The dispatch function from Lecture 6.2 was a chain of if/elif branches:

def dispatch_tool(name, inputs):
    try:
        if name == "list_files":
            return list_files(**inputs)
        elif name == "read_file":
            return read_file(**inputs)
        elif name == "edit_file":
            return edit_file(**inputs)
        else:
            return f"Error: unknown tool: {name}"
    except ValueError as e:
        return str(e)
    except Exception as e:
        return f"Error: {type(e).__name__}: {e}"

This works for three tools. It will not work for thirty. There are three concrete problems:

  1. Information is duplicated. Every tool name appears in three places — the function definition, the hand-written API schema, and the if/elif chain. Adding a tool means editing all three, and forgetting one means the tool silently doesn't work.
  2. The schemas are maintained by hand. Each tool's name, description, and input_schema is a hand-written dict that drifts from the actual function signature whenever the function changes.
  3. There is no single source of truth. The function's docstring, the API schema's description, and the parameter names in the schema can all disagree with one another. When they do, which one is correct?

The deeper issue is that one part of the code is acting as documentation for another part of the code. Whenever this happens, you are guaranteeing that the two will eventually fall out of sync. The solution is to make the function itself the only place where tool information lives, and to derive everything else from it programmatically.

Python Decorators in Sixty Seconds

The mechanism that makes this clean is the Python decorator — the @ symbol that appears above a function definition. Many students in this course are new to Python, and decorators are foundational background that will reappear when we get to LangChain (@tool, @chain) and other agent frameworks. A working mental model now will save confusion later.

The starting point is a Python feature you may not have used in other languages: functions are first-class values. A function in Python is just an object, like a string or a list. You can store one in a variable, pass it as an argument to another function, return it from a function, and put it in a dictionary. None of this is special syntax — it follows directly from "everything is an object."

def greet(name):
    return f"Hello, {name}"

# A function is a value
say_hi = greet           # 'say_hi' now refers to the same function
say_hi("Ada")            # → "Hello, Ada"

# It can go into a dict
funcs = {"greet": greet}
funcs["greet"]("Ada")    # → "Hello, Ada"

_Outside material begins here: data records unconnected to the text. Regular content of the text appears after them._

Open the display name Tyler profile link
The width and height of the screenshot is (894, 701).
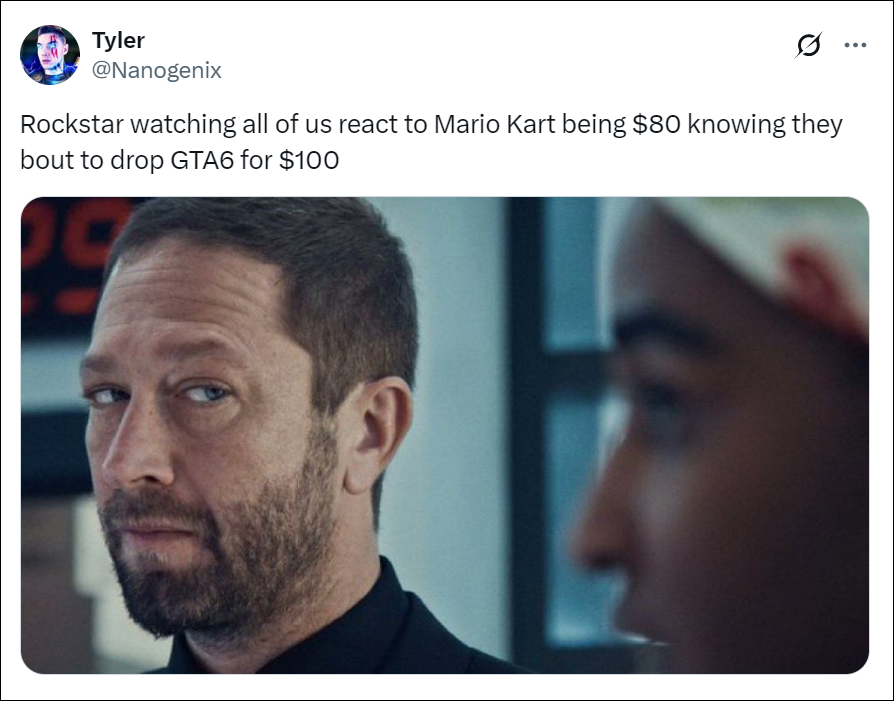118,40
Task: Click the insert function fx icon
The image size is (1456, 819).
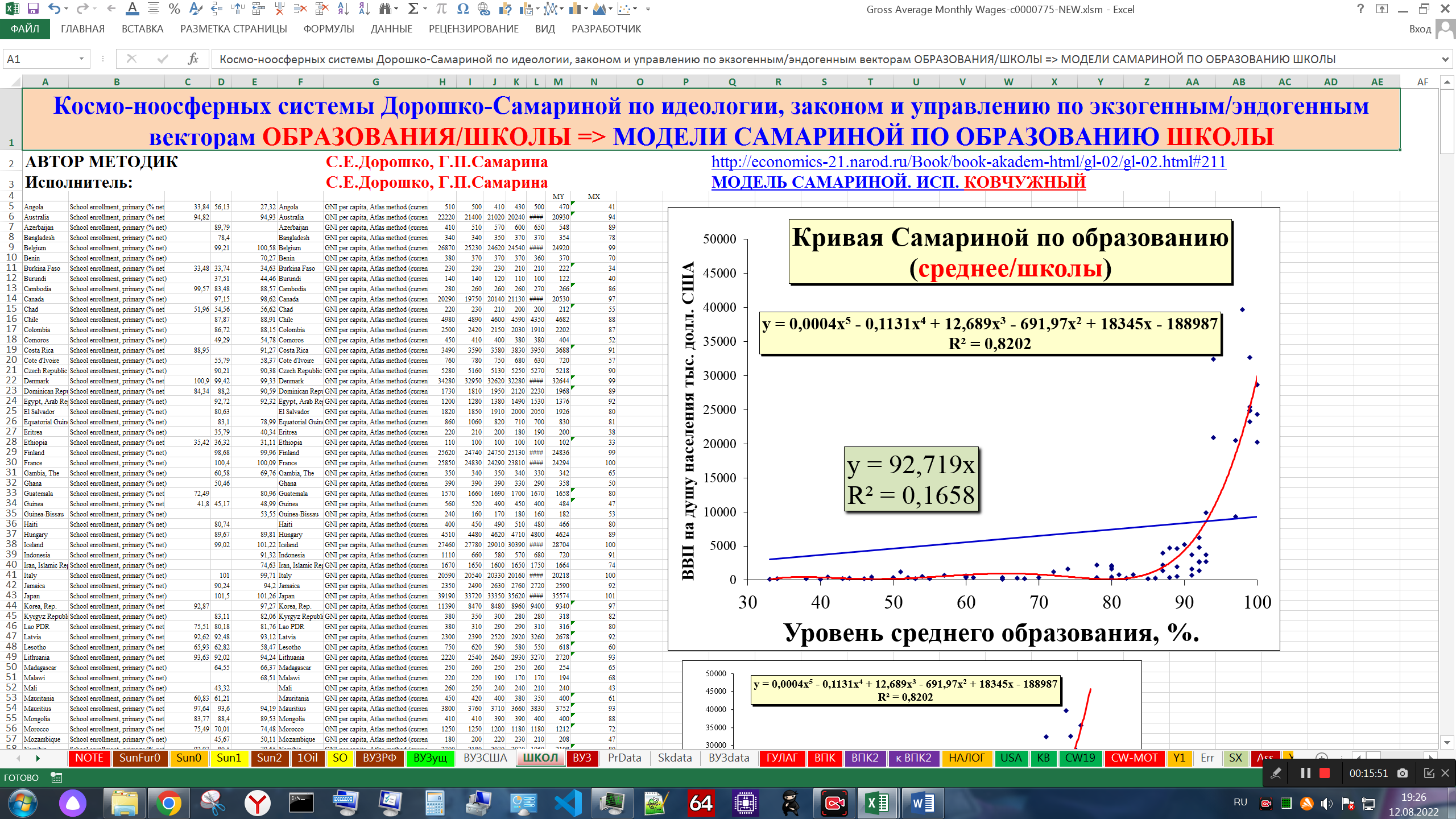Action: (193, 59)
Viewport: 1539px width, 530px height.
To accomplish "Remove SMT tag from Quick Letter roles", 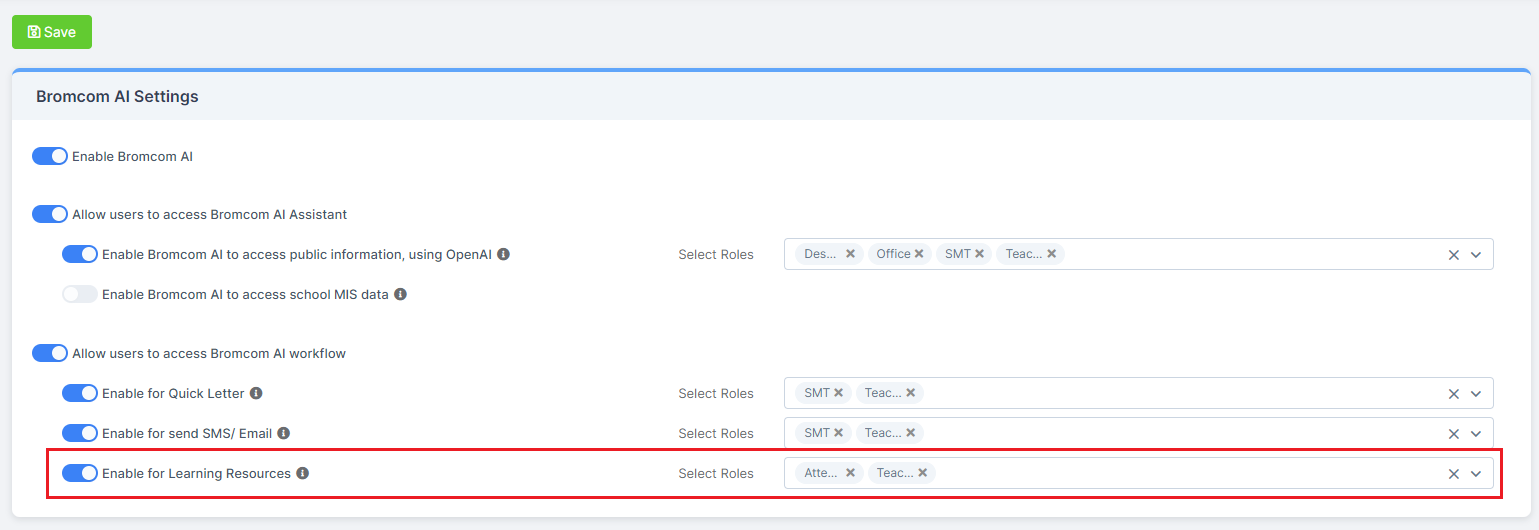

A decorator is just a function that takes a function as its argument and returns a function. Nothing more. The decorator syntax:

@register_tool
def list_files(path: str):
    ...

is exactly equivalent to:

def list_files(path: str):
    ...

list_files = register_tool(list_files)

The decorator runs once, at import time, when Python is reading the module top-to-bottom. It receives the original function as its input, does something with it (in our case, stores it in a dictionary), and returns a function (in our case, the original, unchanged).

If you have used Flask or FastAPI, you have already seen this pattern. @app.route("/path") registers a URL handler the same way @register_tool registers a tool handler. The only thing the decorator pattern adds to plain Python is a tidier syntax for "do something with this function as soon as it's defined." If you wrote list_files = register_tool(list_files) after every tool definition, the program would behave identically — the decorator just keeps the registration declaration next to the function it applies to.

Decorators that take their own arguments (@register_tool(name="search")) are slightly more involved — they are functions that return a decorator — but we will not need that form here. The plain @register_tool is enough.

The Registry Pattern

With decorators in hand, the registry is just a dictionary and a one-line decorator function:

TOOL_REGISTRY = {}

def register_tool(func):
    """Register a function as a tool."""
    TOOL_REGISTRY[func.__name__] = func
    return func

Every Python function exposes a __name__ attribute that holds the string name of the function. The decorator uses this name as the dictionary key and stores the function itself as the value. The function is returned unchanged, so calling it works exactly as before — the only side effect is that it has been added to the registry.

Decorators run at import time, not at call time. By the time main() executes, every decorated tool has already been added to TOOL_REGISTRY:

TOOL_REGISTRY = {}                       # 1. Empty dict created

def register_tool(func):
    TOOL_REGISTRY[func.__name__] = func  # called once per @ below
    return func

@register_tool                           # 2. runs immediately
def list_files(path: str): ...           # registry: {'list_files': ...}

@register_tool                           # 3. runs immediately
def read_file(filename: str): ...        # registry: {..., 'read_file': ...}

@register_tool                           # 4. runs immediately
def edit_file(path: str, ...): ...       # registry: {..., 'edit_file': ...}

No explicit registration step is needed. As Python parses the file, the decorators are eagerly evaluated and the dictionary is built. By the time the agent makes its first API call, the registry already contains every tool.

The New Dispatch

With the registry in place, dispatch collapses to a single dictionary lookup:

def dispatch_tool(name, inputs):
    if name not in TOOL_REGISTRY:
        available = ", ".join(TOOL_REGISTRY.keys())
        return f"Error: unknown tool '{name}'. Available: {available}"
    try:
        return TOOL_REGISTRY[name](**inputs)
    except ValueError as e:
        return str(e)
    except Exception as e:
        return f"Error: {type(e).__name__}: {e}"

There is no if/elif. The registry is the dispatch. Adding a new tool requires no changes to this function. The lookup TOOL_REGISTRY[name] returns the function object, and (**inputs) calls it with the model's arguments. The behavior is identical to the previous dispatch — just without the duplication.

The unknown-tool error includes the list of available tools by name. This is deliberate: the error string is communication with the model, not just a log line. If the model hallucinates a tool name, listing the real ones gives it enough information to self-correct on the next iteration. Vague errors waste tool calls; specific errors enable retries.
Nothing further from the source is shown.